[딥러닝]
이미지 분류 - RNN으로 손글씨 이미지 분류하기
회색세계
2021. 3. 29. 11:43
0. Import
import tensorflow as tf
from tensorflow import keras
from keras.layers import Dense
from keras.models import Sequential
import pandas as pd
import numpy as np
import matplotlib.pyplot as plt
import seaborn as sns
import warnings
from IPython.display import Image
warnings.filterwarnings('ignore')
%matplotlib inline
SEED = 34
1. mnist 데이터 살펴보기
mnist = keras.datasets.mnist
((train_images, train_labels), (test_images, test_labels)) = mnist.load_data()
2. 데이터의 shape을 출력
print(f"train_imgaes: {train_images.shape}")
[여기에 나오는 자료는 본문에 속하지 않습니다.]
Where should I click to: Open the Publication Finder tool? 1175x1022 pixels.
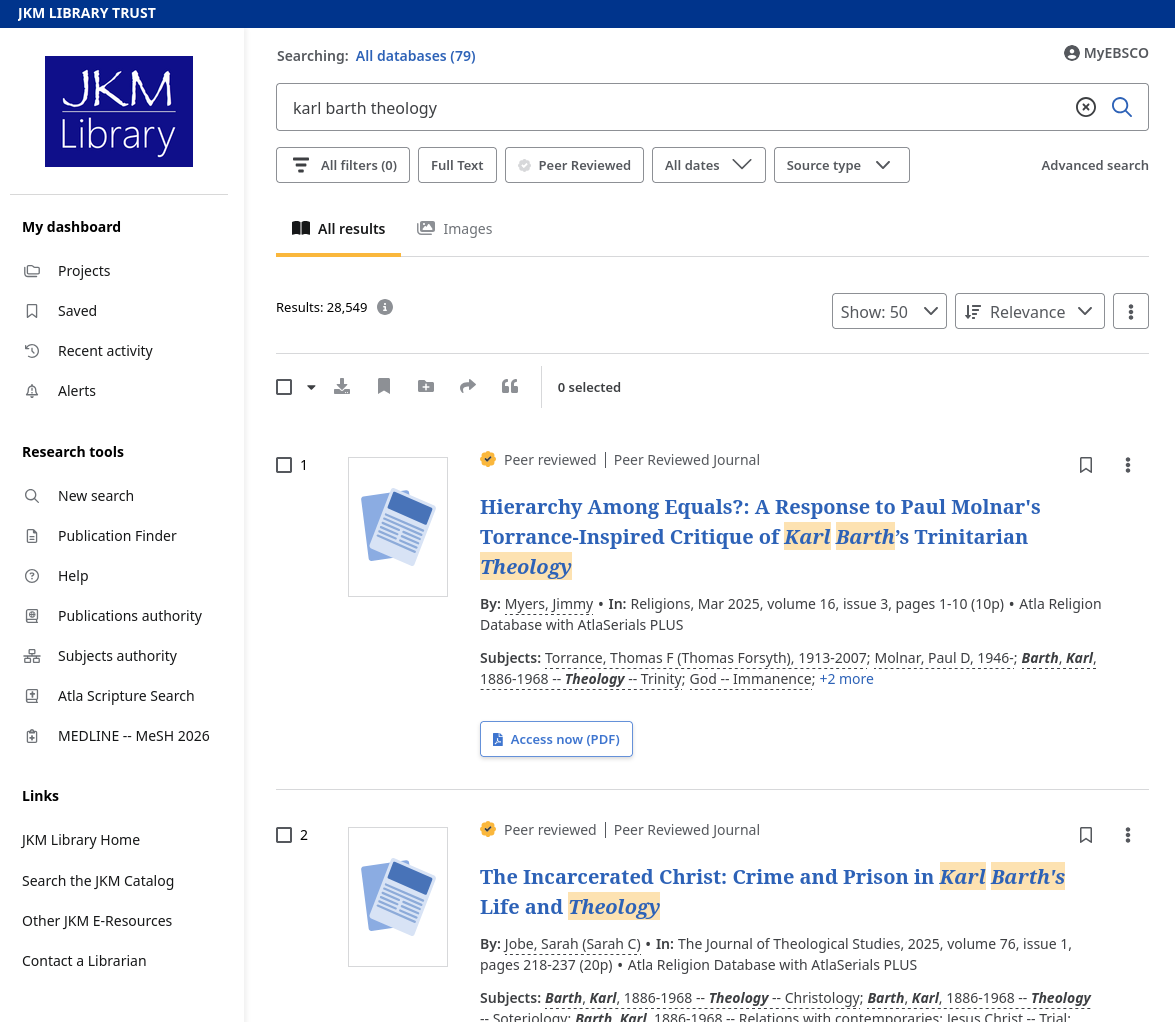pos(117,535)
print(f"train_labels: {train_labels.shape}")
print(f"test_imgaes: {test_images.shape}")
print(f"test_labels: {test_labels.shape}")
3. (28, 28) 형태의 이미지를 plt을 이용하여 출력
plt.figure()
plt.imshow(train_images[0])
plt.colorbar()
plt.grid()
plt.show()
print(train_labels[0])
4. train_images에서 0이 아닌 값들을 출력
print(list(filter(lambda x: x != 0 , train_images[0].reshape(-1)))[:10])
5. train_images의 dtype을 출력
print(train_images.dtype)
print(train_labels.dtype)
print(test_images.dtype)
print(test_labels.dtype)
6. train/test 이미지 데이터의 범위 확인
print(list(filter(lambda x: x != 0, train_images[0].reshape(-1)))[:10])
print(list(filter(lambda x: x != 0, train_labels.reshape(-1)))[:10])
print(list(filter(lambda x: x != 0, test_images[0].reshape(-1)))[:10])
print(list(filter(lambda x: x != 0, test_labels.reshape(-1)))[:10])
7. train/test 이미지 데이터의 최소/최대값을 출력
print(max(train_images.reshape(-1)), min(train_images.reshape(-1)))
print(max(test_images.reshape(-1)), min(test_images.reshape(-1)))
8. 정수형을 실수형으로 변경 후 dtype으로 비교
train_images = train_images.astype(np.float64)
test_images = test_images.astype(np.float64)
9. 데이터 0-1 노말라이즈 수행
train_images = train_images / 255
test_images = test_images / 255
10. 0-1 노말라이즈 후 데이터의 값이 변경되었는지 문제 6, 7의 방법을 이용하여 확인
print(list(filter(lambda x: x != 0, train_images[0].reshape(-1)))[:10])
print(list(filter(lambda x: x != 0, train_labels.reshape(-1)))[:10])
print(list(filter(lambda x: x != 0, test_images[0].reshape(-1)))[:10])
print(list(filter(lambda x: x != 0, test_labels.reshape(-1)))[:10])
print(train_images.shape, train_labels.shape, test_images.shape, test_labels.shape)
print(train_images.dtype, train_labels.dtype, test_images.dtype, test_labels.dtype)